begin

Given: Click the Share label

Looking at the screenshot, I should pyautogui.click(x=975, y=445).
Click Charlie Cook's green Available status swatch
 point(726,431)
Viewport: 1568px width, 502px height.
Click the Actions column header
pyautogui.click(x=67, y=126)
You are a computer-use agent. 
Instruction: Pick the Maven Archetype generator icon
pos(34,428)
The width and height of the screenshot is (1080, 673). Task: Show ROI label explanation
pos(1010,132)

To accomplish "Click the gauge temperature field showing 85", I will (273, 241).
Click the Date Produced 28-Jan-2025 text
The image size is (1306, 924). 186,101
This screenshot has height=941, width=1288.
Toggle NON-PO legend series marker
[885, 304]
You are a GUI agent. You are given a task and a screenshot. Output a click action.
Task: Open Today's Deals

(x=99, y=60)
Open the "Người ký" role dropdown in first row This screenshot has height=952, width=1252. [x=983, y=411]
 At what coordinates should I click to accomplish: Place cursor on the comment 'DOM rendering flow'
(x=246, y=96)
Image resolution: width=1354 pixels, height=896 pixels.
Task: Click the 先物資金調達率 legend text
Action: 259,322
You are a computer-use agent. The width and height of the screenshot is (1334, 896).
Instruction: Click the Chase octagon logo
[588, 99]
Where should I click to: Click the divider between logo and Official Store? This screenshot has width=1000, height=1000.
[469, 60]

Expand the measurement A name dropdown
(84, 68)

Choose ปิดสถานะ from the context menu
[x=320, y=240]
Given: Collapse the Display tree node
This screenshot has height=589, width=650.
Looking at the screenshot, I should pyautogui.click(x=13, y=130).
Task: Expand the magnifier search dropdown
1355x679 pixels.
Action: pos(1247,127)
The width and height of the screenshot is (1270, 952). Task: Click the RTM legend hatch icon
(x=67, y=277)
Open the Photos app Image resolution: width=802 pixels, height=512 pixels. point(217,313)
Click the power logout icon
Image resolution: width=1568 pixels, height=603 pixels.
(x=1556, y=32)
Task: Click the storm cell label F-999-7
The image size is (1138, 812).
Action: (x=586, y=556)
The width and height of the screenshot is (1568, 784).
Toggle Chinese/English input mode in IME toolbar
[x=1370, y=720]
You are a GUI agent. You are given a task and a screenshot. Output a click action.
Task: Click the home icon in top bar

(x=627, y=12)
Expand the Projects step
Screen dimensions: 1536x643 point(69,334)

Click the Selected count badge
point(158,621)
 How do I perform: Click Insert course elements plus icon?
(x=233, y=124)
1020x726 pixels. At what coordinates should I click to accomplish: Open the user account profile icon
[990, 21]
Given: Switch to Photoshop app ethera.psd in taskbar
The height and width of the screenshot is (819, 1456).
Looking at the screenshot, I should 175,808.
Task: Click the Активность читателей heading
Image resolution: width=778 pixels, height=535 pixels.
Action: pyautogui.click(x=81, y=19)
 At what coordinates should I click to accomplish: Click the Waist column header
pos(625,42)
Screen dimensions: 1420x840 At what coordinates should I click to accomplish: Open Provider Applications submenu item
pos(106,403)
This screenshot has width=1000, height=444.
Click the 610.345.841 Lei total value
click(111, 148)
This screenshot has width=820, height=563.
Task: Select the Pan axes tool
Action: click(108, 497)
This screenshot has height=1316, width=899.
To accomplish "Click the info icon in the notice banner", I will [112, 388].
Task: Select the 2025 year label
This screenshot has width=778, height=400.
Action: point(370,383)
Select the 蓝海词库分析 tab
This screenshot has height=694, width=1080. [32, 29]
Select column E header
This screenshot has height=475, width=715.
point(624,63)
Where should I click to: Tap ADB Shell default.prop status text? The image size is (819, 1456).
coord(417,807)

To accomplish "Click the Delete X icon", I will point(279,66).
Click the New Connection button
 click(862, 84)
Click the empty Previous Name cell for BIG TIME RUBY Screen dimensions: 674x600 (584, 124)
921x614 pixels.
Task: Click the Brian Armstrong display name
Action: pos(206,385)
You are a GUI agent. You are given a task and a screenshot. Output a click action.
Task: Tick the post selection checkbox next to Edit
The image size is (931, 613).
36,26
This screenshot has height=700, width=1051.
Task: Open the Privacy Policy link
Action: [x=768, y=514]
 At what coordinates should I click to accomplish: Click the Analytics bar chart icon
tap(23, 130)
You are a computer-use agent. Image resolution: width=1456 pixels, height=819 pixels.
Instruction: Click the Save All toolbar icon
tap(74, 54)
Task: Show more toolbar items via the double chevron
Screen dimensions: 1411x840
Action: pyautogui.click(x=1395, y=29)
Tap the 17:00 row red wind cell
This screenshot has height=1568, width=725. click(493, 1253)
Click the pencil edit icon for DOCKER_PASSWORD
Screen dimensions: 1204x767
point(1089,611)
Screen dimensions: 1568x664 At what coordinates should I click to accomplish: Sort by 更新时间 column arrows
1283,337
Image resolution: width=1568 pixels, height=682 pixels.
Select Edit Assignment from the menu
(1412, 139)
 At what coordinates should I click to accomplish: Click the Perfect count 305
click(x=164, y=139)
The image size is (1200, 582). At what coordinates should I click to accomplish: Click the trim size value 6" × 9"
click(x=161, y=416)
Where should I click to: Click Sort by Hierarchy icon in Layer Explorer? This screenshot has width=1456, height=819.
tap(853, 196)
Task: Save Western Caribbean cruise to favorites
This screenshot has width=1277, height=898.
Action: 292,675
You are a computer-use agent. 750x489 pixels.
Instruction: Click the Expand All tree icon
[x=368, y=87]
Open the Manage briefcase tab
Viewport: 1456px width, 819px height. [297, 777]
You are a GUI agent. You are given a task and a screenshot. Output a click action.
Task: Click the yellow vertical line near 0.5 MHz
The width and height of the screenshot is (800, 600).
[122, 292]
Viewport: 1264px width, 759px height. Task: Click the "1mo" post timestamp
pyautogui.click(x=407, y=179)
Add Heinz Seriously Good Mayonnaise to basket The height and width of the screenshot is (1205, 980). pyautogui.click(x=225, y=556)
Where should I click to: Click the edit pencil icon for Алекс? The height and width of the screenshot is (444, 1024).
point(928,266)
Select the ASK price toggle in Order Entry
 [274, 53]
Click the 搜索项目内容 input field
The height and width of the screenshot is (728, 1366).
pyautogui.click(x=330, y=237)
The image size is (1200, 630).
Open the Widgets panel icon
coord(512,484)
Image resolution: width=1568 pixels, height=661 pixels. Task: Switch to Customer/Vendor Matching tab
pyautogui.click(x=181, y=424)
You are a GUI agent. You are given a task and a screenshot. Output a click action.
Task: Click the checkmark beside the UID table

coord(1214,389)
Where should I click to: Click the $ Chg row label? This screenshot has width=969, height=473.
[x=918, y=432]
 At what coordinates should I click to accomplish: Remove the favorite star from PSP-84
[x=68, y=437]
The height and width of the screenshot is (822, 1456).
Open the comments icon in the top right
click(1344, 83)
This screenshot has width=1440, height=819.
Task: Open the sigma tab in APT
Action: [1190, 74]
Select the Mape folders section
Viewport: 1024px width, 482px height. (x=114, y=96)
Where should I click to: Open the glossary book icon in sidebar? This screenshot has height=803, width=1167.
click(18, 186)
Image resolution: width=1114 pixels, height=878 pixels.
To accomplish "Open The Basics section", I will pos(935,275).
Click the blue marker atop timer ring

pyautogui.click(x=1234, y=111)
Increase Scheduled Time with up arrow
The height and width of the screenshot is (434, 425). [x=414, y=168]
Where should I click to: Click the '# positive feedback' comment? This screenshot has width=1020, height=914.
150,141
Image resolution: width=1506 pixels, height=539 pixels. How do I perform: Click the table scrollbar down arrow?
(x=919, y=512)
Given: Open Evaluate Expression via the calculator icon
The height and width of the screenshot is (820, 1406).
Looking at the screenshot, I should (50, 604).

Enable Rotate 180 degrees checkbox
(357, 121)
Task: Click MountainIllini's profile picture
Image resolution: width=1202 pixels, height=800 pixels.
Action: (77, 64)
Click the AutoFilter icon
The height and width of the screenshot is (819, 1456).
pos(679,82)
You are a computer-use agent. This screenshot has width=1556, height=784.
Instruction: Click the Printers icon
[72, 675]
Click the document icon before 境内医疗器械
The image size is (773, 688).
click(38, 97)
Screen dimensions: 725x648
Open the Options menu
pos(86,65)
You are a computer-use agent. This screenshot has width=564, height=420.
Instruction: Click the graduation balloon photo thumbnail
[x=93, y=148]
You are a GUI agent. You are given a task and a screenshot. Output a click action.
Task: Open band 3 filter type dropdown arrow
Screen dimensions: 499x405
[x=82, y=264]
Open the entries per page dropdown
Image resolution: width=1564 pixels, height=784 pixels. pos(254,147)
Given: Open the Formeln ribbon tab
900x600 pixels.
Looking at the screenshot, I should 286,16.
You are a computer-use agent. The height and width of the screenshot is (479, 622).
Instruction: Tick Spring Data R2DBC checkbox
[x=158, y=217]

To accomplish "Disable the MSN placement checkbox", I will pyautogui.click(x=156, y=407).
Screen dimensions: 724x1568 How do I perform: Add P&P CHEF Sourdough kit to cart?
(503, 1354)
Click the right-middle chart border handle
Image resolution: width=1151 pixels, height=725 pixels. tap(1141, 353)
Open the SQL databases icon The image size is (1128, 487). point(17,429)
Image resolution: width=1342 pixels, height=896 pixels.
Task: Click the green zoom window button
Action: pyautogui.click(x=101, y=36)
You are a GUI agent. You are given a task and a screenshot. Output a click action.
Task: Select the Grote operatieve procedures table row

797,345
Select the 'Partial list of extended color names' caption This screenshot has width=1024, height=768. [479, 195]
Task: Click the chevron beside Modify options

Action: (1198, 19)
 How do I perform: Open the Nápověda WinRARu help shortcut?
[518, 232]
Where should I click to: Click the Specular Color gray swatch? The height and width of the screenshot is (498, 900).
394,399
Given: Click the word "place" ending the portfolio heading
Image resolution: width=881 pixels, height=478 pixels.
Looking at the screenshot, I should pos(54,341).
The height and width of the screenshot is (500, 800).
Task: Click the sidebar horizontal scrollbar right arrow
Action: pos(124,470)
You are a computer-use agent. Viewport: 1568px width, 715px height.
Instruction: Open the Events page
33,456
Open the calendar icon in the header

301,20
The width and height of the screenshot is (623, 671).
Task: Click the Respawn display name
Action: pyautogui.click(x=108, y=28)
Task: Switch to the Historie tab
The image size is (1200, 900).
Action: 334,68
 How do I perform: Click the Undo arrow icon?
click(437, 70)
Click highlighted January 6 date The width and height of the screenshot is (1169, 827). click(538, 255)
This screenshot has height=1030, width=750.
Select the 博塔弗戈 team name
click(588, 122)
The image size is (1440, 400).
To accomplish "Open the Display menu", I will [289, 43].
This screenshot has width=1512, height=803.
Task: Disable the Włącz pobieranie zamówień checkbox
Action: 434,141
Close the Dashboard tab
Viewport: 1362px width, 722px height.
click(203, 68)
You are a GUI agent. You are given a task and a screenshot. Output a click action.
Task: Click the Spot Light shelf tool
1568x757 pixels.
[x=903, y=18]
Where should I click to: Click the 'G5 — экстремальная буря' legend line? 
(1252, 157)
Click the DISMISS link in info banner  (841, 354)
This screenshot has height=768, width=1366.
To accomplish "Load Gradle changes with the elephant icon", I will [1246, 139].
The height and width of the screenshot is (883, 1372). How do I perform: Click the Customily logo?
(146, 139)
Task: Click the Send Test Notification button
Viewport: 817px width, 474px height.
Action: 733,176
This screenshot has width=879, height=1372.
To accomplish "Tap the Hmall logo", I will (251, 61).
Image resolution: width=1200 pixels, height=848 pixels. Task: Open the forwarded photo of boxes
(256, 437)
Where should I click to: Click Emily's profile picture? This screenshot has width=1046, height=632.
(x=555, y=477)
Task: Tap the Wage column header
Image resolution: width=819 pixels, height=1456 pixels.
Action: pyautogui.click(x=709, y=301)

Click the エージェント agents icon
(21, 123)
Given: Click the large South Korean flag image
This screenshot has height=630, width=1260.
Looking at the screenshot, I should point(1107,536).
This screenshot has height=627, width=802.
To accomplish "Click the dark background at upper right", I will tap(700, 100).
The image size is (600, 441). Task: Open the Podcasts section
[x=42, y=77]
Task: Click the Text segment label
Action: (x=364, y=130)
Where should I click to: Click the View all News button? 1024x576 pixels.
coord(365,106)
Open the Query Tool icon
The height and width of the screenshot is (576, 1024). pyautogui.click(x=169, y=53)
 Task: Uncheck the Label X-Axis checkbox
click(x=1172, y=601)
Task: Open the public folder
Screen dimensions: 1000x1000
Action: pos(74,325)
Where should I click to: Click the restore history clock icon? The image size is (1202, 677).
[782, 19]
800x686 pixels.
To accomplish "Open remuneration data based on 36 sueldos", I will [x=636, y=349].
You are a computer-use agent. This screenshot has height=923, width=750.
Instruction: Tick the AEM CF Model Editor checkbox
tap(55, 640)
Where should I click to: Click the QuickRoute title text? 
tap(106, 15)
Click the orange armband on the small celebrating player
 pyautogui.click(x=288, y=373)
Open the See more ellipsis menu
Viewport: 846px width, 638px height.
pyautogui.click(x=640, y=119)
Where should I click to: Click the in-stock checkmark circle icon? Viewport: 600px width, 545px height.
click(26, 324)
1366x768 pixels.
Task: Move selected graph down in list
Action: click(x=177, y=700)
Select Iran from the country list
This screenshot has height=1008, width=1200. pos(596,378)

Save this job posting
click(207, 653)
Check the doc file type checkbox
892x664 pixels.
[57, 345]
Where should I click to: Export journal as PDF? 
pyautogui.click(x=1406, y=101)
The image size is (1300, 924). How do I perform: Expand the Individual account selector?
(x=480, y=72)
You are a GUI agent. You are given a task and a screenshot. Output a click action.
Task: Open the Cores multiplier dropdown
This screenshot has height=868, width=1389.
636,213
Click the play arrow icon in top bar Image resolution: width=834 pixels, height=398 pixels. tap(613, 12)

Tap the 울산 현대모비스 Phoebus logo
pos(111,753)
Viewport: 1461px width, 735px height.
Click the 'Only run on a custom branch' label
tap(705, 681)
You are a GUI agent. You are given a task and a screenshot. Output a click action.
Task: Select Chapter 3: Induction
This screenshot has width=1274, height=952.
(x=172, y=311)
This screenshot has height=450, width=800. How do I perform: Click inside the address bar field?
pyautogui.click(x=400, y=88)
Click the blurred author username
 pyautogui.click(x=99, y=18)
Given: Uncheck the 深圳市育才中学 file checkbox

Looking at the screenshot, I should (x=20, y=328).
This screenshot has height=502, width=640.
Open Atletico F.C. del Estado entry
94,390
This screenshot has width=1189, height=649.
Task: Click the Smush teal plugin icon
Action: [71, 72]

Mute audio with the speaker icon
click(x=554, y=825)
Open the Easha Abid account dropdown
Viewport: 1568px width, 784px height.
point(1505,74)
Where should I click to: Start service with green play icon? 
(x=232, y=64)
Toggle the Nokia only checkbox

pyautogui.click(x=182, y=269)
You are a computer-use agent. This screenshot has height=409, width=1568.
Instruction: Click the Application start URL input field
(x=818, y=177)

end

- _Problem requirements_
Can you rewrite everything from the line containing "Given: Collapse the Display tree node" down to the line containing "(x=67, y=277)" as a Markdown table with the columns Row and Line, numbering each line and skipping blank ones?

- _Reply to the exercise_
| Row | Line |
|---|---|
| 1 | Given: Collapse the Display tree node |
| 2 | This screenshot has height=589, width=650. |
| 3 | Looking at the screenshot, I should pyautogui.click(x=13, y=130). |
| 4 | Task: Expand the magnifier search dropdown |
| 5 | 1355x679 pixels. |
| 6 | Action: pos(1247,127) |
| 7 | The width and height of the screenshot is (1270, 952). Task: Click the RTM legend hatch icon |
| 8 | (x=67, y=277) |